Le lutteur iranien Alireza Karimi Machiani aux Jeux olympiques de Rio de Janeiro, en août 2016. / JACK GUEZ/AFP

Aimer la défaite n’est pas donné à tout le monde. Le sport français et ses admirateurs ont ce goût du tragique : celui des abandons déchirants, des éternels seconds. Le coup de boule de Zinedine Zidane. Raymond Poulidor. En Iran aussi, on connaît ce lyrisme sacrificiel. Est-ce un héritage de la lamentation originelle du chiisme (branche de l’islam majoritaire en Iran), sur la mort de l’imam Hossein, le petit-fils du prophète Mahommet, à Kerbala, en 680 ? Le public iranien aime, peut-être plus que tout autre, voir ses colosses pleurer dans la poussière.

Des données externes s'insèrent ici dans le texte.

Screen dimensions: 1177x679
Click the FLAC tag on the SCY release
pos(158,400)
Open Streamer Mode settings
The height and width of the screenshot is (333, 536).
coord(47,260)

Voyez Alireza Karimi. « Perds, Alireza ! » Son entraîneur lui crie cela, depuis le banc. En se repassant l’enregistrement du combat, sur Youtube, on l’entend nettement. Le lutteur Alireza Karimi Machiani, jeune colosse aux grands yeux tendres, affronte le Russe Alikhan Zabraïlov à Bydgoszcz, en Pologne, samedi 25 novembre. A la quatrième minute, Alireza mène par trois points à deux : il a ses chances d’accéder aux quarts de finale du championnat du monde des moins de 23 ans, lutte libre, 86 kilos. Quand soudain : « perds, Alireza ! » (à 5’ sur la vidéo).

Alireza Karimi Asian Wrestling gold medal winner forced to fakes a loss
Durée : 07:05

Interruption du combat. Court conciliabule, et l’Iranien reprend la lutte, tête basse. Il s’effondre, concède douze points, n’en marque pas un et perd. Pourquoi ? Parce que s’il avait vaincu le Russe, s’il avait accédé aux quarts de finale, il lui aurait fallu affronter un lutteur israélien.

C’est un obstacle vieux comme la République islamique, qui ne reconnaît pas l’Etat hébreu : elle condamne donc toute rencontre entre ses athlètes et les Israéliens. Alireza Karimi se serait exposé à des sanctions en refusant simplement ce combat. Mieux valait qu’il se couche un tour plus tôt.

« Le silence est le dernier bastion »

Rien de neuf, donc, dans la défaite d’Alireza Karimi, sinon cette petite mécanique du tragique qui explose plus fort que d’habitude. Sur Twitter, le hashtag #youmustlose (« tu dois perdre » en anglais, décliné dans sa version persane, « bayad bebazi ») se répand. Certains, notamment des Iraniens de la diaspora, accusent les autorités de brider les carrières des athlètes nationaux. « Ne disent-ils pas qu’Israël est le mal ? Alors plutôt que de fuir, levons-nous, battons-nous et vainquons-les », lance l’un d’eux.

D’autres saluent l’abnégation d’Alireza Karimi. Ils ont commenté par milliers une vidéo postée par le lutteur, dimanche sur son compte Instagram. Le lutteur déambulait, la nuit, dans Bydgoszcz déserte – ou peut-être était-il déjà de retour en Iran ? Au micro de son téléphone, un chant mélancolique de Dariush Eghbali : « Le silence est le dernier bastion ; vous ne pouvez pas nous enlever nos droits. » Lundi, racontant sa défaite à l’agence Isna, il se remémorait le cri de son entraîneur : « En un instant, tout mon monde a semblé s’écrouler. »

La fédération iranienne de lutte et le ministère de la jeunesse et des sports ont salué le « sacrifice magnanime » consenti par le lutteur : « Votre action noble et héroïque (...) est une source de fierté pour la communauté sportive d’Iran », affirmait un communiqué. En Pologne, le Russe Zabraïlov a remporté l’or. L’Israélien Uri Kalachnikov finit troisième.